**TEXT SEGMENT**
━━━━━━━━
In the description of this embodiment in comparison with the first embodiment, as shown in the time chart of FIG. 11, the battery temperature Tb is raised to be higher than that in the first embodiment during traveling of the vehicle (specifically, to be about 18° C.) by way of example. Such control can be achieved by setting the warm-up reference temperature to a level higher than that in the first embodiment. The structures and operations of other components of the refrigeration cycle device 10 except for the above points are the same as those in the first embodiment.

Specifically, after the warm-up heating described in the first embodiment and during a time period (3) for air heating-warming up illustrated in FIG. 11, the refrigeration cycle device 10 of this embodiment is operated in the air-heating device-heating operation mode (e), thereby performing the air-heating of the vehicle interior and heating the secondary battery 55.

Further, during the time period (3) for the air heating-warming up in this embodiment, the warm-up capacity of the refrigeration cycle device 10 is reduced to about 0.2 kW. During this time period, the refrigeration cycle device 10 heats the secondary battery 55, and in addition, the secondary battery 55 generates heats by itself. Thus, even when the warm-up capacity of the refrigeration cycle device 10 is set to about 0.2 kW, as shown in FIG. 11, the battery temperature Tb can be raised to about 18.4° C. after 60 minutes have passed since the start of traveling of the vehicle.

Suppose that also in this embodiment, like the first embodiment, after 60 minutes have passed since the start of traveling of the vehicle, the frost formation determining portion determines that the frost is formed on the exterior heat exchanger 16. During a time period (4) for the defrost shown in FIG. 11, the exterior heat exchanger 16 is defrosted. In this way, the battery temperature Tb of the secondary battery 55 is lowered to approximately 12.4° C.
━━━━━━━━
**DATA SECTION**
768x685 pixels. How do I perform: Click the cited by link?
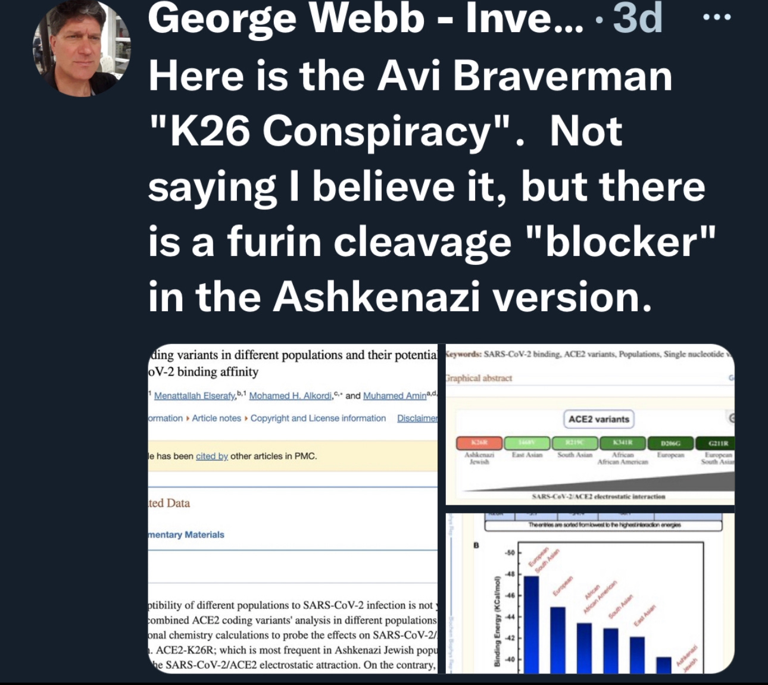pyautogui.click(x=212, y=456)
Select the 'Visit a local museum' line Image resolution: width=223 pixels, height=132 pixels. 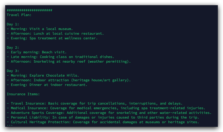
━━━━━━━━
**DIRECTIONS**
A – Answer these from the refrigeration cycle passage, one per line:
(i) About what battery temperature is reached during traveling of the vehicle in this embodiment?
(ii) To about what level is the warm-up capacity reduced during time period (3)?
(iii) To approximately what temperature is the battery temperature Tb lowered during the defrost?
B – Please list every component that the refrigeration cycle passage gives a reference number, together with that number.
C – Continue the refrigeration cycle passage from the point where it stops.

**RESPONSES IN ORDER**
A –
(i) About 18° C.
(ii) About 0.2 kW.
(iii) Approximately 12.4° C.

B –
Refrigeration cycle device 10
Exterior heat exchanger 16
Secondary battery 55

C –
Here, like this embodiment, if the battery temperature Tb is within the appropriate temperature range after the completion of the defrost operation, it is not necessary to warm up the secondary battery 55 immediately after the completion of the defrost operation. Therefore, in this embodiment, after the completion of the defrost operation, the refrigerant circuit in the defrost operation mode (i) is directly switched to the refrigerant circuit in the air heating operation mode (d) without performing the battery heating operation.

As mentioned in this embodiment, even though the battery warm-up mode is performed to store heat in the secondary battery 55 during traveling of the vehicle before the defrost operation of the exterior heat exchanger 16, in the defrost operation, the heat absorbed from the secondary battery 55 can be used to defrost the exterior heat exchanger 16 and to sufficiently heat the interior ventilation air at the interior condenser 12, like the first embodiment.

Note that in the warm-up heating as mentioned above, the heating capacity of the refrigeration cycle device 10 for the interior ventilation air is maximized by setting the number of revolutions of the compressor 11 to the maximum number of revolutions. As a result, the refrigeration cycle device 10 in the warm-up heating does not have extra warm-up capacity for heating the battery ventilation air.

In this embodiment, after the end of the warm-up heating, the refrigeration cycle device 10 is operated in the air-heating device-heating operation mode (e). Thus, when the warm-up heating is not executed, the refrigeration cycle device 10 may be operated in the air-heating device-heating operation mode (e) at the same time as the start of traveling of the vehicle, thereby performing air-heating of the vehicle interior and heating the secondary battery 55.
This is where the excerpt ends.